È emozionante leggere i racconti sia dei salentini che dei profughi di quegli anni. Traspare spesso un senso, in qualche modo, di “comunità”, soprattutto pensando agli eventi che avevano causato questi contatti, alle leggi razziali, alle discriminazioni nel nome di una infondata superiorità evolutiva, senza entrare nel merito dei campi di concentramento e di sterminio. Persone che cercavano di sopravvivere e di ricostruirsi, da entrambe le parti. E allora i salentini ricordano scambi di merci, condivisioni (i profughi avevano spesso di più dei locali, essendo i campi gestiti da organizzazioni internazionali che fornivano abiti, coperte, generi alimentari), screzi, come nel caso di una partita di pallone a Tricase, finita male, in una zuffa, ma pur sempre una partita di pallone.
Leggendo e ascoltando le testimonianze dei profughi invece, personalmente, un’immagine si è sempre fatta strada nella mia mente: è l’immagine di una giornata di sole, magari nel passaggio tra la primavera è l’estate, quando il caldo non è ancora troppo forte, e quando il territorio, le campagne, non sono ancora del tutto secche. E immagino queste persone, provenienti dal freddo e dal gelo, fisico ed emotivo, di qualche campo del centro Europa, dove la loro dignità umana era stata del tutto negata, che dopo un lungo viaggio, senza magari neanche sapere con certezza verso dove, consapevoli di essere stati liberati, ma, credo, comunque terrorizzati dal presente, dal futuro … immagino – provo a immaginare, immaginare veramente non credo sia possibile – queste persone, con il loro stato d’animo, arrivare in riva al mare del Salento, immagino il rumore delle onde del mare sulle rocce, il vento e quel tepore sulla pelle, che scalda … sicuramente gli abitanti del posto hanno avuto un ruolo fondamentale nel processo di accoglienza dei profughi, ma lo ha avuto anche la terra salentina, con le sue caratteristiche fisiche e geografiche, un territorio che ha consentito, citando le parole di molti profughi e il titolo del documentario “Rinascere in Puglia” (Yael Katzir, Gady. Castel, 2015), una vera e propria “rinascita”.

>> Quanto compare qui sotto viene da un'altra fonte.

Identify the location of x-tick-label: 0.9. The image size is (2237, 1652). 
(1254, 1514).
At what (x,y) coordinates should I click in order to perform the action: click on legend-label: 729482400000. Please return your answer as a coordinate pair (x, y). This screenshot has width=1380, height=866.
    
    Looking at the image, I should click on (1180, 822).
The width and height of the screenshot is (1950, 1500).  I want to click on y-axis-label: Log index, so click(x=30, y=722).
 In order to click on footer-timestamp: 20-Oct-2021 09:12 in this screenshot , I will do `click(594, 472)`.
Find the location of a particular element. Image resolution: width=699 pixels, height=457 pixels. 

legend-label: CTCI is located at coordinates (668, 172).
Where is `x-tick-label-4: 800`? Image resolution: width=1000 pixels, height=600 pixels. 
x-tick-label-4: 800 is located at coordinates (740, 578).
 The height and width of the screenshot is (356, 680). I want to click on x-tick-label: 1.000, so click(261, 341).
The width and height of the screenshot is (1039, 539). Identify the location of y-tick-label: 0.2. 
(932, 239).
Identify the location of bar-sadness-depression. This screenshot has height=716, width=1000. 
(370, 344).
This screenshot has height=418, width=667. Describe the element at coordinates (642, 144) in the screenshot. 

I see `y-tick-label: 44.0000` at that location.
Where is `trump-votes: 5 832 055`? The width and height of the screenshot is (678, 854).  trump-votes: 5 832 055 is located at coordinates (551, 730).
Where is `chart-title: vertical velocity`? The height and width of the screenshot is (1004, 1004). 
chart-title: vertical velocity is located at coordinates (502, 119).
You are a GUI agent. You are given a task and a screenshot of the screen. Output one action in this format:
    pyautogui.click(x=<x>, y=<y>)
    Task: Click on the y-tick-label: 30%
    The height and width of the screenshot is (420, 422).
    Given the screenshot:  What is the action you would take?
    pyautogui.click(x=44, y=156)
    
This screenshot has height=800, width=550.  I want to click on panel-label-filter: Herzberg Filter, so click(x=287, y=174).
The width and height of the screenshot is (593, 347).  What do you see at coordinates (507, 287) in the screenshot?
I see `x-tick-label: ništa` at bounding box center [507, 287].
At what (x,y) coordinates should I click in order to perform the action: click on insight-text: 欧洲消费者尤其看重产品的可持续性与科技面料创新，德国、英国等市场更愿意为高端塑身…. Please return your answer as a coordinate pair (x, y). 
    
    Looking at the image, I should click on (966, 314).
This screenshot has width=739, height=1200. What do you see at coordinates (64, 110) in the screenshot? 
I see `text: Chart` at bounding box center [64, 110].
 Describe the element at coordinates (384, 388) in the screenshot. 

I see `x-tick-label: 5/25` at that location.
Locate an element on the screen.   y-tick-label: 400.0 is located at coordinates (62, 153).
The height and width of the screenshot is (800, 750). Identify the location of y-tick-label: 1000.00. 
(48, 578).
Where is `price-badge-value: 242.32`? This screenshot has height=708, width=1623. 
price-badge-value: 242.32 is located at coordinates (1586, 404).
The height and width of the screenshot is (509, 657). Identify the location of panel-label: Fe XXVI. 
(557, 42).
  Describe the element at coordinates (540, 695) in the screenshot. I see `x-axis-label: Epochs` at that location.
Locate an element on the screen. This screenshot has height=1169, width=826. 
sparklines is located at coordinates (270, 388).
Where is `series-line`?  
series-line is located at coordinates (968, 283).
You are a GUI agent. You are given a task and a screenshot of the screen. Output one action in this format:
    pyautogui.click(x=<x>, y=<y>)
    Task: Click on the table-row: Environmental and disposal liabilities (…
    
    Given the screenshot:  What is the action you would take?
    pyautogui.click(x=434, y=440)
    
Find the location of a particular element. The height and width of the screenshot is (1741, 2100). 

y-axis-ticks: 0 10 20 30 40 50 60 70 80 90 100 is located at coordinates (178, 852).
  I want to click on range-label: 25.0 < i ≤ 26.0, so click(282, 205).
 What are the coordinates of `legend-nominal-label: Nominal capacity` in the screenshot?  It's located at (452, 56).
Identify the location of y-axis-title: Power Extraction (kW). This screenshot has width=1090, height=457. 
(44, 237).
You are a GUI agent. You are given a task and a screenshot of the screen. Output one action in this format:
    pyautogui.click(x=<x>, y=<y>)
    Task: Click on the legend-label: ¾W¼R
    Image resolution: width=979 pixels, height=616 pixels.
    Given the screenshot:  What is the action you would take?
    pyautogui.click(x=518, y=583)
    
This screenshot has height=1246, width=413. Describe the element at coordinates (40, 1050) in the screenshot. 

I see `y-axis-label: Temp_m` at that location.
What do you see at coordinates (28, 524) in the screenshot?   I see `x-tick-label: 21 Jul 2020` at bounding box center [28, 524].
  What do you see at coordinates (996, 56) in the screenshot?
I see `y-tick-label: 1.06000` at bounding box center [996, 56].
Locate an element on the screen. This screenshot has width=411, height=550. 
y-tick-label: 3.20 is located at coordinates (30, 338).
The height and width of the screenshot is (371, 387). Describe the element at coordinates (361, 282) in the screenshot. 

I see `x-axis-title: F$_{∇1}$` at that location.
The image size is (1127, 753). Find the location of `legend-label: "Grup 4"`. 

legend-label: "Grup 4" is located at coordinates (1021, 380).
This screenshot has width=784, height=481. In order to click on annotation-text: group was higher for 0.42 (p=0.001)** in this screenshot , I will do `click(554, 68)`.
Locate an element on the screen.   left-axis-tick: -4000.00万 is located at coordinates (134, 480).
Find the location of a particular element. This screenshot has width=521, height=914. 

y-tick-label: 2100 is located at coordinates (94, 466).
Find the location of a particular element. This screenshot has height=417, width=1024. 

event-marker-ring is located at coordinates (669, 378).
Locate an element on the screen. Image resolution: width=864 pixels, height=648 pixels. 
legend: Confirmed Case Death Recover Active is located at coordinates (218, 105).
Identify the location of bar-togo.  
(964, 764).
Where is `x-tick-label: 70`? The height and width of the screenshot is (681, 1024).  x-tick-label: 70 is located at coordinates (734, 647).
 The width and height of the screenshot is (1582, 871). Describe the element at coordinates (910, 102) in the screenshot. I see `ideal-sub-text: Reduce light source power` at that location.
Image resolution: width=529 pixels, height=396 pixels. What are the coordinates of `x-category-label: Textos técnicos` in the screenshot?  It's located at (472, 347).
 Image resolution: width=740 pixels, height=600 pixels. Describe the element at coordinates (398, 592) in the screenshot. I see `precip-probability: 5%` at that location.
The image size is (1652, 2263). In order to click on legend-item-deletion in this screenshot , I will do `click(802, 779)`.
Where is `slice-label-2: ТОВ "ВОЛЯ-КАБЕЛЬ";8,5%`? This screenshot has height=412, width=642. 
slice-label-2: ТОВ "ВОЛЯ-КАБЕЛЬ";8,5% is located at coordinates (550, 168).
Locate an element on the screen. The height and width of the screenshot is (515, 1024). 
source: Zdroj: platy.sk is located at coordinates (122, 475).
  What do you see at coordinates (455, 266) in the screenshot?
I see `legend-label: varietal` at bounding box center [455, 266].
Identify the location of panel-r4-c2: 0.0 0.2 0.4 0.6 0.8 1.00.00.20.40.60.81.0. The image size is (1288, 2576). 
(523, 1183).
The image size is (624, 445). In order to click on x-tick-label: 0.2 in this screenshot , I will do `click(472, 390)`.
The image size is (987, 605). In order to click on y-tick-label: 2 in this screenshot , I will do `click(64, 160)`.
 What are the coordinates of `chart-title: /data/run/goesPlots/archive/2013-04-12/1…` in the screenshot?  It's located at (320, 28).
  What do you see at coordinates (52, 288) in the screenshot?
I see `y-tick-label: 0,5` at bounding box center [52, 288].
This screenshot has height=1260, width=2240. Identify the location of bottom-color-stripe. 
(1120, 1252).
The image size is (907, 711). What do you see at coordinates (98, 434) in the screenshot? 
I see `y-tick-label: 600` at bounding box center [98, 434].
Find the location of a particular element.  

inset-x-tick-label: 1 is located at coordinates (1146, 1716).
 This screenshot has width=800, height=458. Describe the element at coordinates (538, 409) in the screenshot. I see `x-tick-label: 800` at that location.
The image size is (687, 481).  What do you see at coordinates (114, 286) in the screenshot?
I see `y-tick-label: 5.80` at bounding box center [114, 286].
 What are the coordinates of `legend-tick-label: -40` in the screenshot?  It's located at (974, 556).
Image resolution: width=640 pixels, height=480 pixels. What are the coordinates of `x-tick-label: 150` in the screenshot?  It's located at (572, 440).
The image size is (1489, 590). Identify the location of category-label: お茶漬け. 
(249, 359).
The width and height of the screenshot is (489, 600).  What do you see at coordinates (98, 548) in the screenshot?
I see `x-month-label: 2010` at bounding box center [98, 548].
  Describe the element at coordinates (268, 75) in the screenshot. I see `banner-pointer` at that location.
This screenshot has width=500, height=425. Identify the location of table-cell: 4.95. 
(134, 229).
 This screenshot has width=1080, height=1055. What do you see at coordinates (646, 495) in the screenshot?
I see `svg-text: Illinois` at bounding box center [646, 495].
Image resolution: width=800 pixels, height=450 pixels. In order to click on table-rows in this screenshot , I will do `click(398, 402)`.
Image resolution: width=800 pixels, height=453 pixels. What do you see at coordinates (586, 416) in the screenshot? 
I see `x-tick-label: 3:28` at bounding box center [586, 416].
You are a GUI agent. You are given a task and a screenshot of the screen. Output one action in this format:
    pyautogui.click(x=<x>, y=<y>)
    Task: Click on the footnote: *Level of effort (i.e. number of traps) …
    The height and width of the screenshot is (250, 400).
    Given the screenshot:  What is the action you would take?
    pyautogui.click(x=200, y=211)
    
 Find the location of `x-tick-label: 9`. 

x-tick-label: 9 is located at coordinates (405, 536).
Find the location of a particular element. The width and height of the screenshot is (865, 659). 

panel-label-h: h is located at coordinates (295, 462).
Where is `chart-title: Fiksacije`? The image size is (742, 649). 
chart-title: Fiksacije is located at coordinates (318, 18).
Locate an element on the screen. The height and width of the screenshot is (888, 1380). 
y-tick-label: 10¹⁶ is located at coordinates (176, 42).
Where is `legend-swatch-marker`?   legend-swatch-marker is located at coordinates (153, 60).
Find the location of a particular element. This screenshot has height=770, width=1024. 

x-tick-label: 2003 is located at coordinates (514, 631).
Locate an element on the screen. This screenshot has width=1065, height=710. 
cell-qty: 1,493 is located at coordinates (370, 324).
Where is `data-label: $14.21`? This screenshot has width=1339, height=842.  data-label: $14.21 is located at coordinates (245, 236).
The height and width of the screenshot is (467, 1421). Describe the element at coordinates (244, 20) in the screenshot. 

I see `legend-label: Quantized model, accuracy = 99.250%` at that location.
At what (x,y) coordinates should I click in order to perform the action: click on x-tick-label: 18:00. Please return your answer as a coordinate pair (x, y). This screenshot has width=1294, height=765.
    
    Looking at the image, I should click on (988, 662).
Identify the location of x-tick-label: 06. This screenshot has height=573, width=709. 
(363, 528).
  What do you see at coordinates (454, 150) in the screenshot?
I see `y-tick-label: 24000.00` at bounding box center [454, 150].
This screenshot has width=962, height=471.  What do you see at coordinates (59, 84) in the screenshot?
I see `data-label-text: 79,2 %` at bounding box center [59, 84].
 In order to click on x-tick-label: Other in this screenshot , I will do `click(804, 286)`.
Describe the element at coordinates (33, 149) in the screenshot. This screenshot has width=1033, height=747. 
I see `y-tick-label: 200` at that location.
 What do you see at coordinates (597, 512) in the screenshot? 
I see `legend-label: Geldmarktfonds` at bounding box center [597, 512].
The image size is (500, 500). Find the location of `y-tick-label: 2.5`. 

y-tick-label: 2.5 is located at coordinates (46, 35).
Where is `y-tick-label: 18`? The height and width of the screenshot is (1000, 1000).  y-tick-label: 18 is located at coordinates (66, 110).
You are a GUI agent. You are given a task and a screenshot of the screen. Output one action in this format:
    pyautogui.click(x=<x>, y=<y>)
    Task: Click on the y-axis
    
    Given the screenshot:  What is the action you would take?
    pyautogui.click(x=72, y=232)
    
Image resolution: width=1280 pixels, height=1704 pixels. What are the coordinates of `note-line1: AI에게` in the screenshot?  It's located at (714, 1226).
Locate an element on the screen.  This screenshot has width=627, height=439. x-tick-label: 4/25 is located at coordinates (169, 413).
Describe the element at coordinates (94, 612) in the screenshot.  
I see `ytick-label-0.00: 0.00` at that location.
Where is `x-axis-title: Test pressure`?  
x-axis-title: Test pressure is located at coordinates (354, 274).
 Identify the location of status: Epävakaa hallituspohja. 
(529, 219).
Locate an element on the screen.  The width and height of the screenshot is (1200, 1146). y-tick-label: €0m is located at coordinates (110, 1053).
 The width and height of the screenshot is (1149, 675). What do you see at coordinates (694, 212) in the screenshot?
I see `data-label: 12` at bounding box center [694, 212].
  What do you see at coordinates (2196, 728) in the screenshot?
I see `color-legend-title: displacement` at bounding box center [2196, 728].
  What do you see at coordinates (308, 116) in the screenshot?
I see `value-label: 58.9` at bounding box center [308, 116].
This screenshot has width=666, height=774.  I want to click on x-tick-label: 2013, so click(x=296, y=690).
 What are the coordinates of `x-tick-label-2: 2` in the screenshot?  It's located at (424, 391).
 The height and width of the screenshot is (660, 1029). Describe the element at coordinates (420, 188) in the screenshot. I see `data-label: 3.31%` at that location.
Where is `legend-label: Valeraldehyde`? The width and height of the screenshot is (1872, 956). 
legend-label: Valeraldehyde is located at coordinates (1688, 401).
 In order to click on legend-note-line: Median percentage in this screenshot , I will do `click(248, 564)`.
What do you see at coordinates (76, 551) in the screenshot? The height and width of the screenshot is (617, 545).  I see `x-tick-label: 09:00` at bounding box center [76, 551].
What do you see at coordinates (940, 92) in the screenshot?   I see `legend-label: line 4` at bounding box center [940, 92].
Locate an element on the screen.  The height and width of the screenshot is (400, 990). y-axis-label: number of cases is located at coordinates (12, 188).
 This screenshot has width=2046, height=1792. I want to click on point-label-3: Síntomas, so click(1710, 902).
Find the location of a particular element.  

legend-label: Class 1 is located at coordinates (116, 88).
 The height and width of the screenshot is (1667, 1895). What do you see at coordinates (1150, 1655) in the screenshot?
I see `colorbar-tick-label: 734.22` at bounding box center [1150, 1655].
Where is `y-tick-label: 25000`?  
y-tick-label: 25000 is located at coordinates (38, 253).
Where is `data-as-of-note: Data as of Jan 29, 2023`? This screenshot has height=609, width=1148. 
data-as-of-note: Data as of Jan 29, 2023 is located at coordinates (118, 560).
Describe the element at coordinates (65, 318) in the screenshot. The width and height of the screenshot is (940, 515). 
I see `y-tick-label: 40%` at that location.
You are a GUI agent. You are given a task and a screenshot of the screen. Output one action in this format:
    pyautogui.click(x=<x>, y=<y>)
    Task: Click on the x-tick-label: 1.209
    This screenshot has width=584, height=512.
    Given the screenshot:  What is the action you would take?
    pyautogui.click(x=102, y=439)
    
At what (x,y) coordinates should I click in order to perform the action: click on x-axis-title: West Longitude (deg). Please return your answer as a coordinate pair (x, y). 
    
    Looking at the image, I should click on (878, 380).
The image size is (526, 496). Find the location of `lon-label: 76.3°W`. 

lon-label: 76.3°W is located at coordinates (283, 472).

E una rinascita ci fu veramente nei campi in quegli anni. A Santa Maria di Leuca, dove la Colonia Scarciglia ospitava l’ospedale di riferimento dei campi, nacque una nuova generazione di Ebrei, che oggi ritornano spesso, per visitare quei luoghi in cui i loro genitori, i loro nonni, erano tornati alla vita.
È un frammento di storia, non un importante monumento da visitare, ma un mondo di ricordi da conoscere e raccontare per, come recita il testo della legge che istituisce il Giorno della Memoria (legge 20 luglio 2000, n. 211) all’art. 2, “conservare nel futuro dell’Italia la memoria di un tragico ed oscuro periodo della storia del nostro Paese e in Europa, e affinché simili eventi non possano mai più accadere”.
E gli eventi che contraddistinguono la Grande Storia, se analizzati e studiati più da vicino, con i loro riflessi nei luoghi in cui si vive, tanto più nel caso del Salento, dove paradossalmente si tratta anche di una storia bella da raccontare, serve a “non dimenticare e a non ripetere gli stessi errori”.
Questo è stato l’obiettivo della mostra “Racconti di Memoria” nei confronti dei tanti ragazzi che nel corso degli anni prima a Tricase e poi a Lecce hanno visitato il percorso espositivo e che anche l’anno scorso e quest’anno, in modalità online data la situazione, conosceranno la storia dei profughi ebrei nel Salento.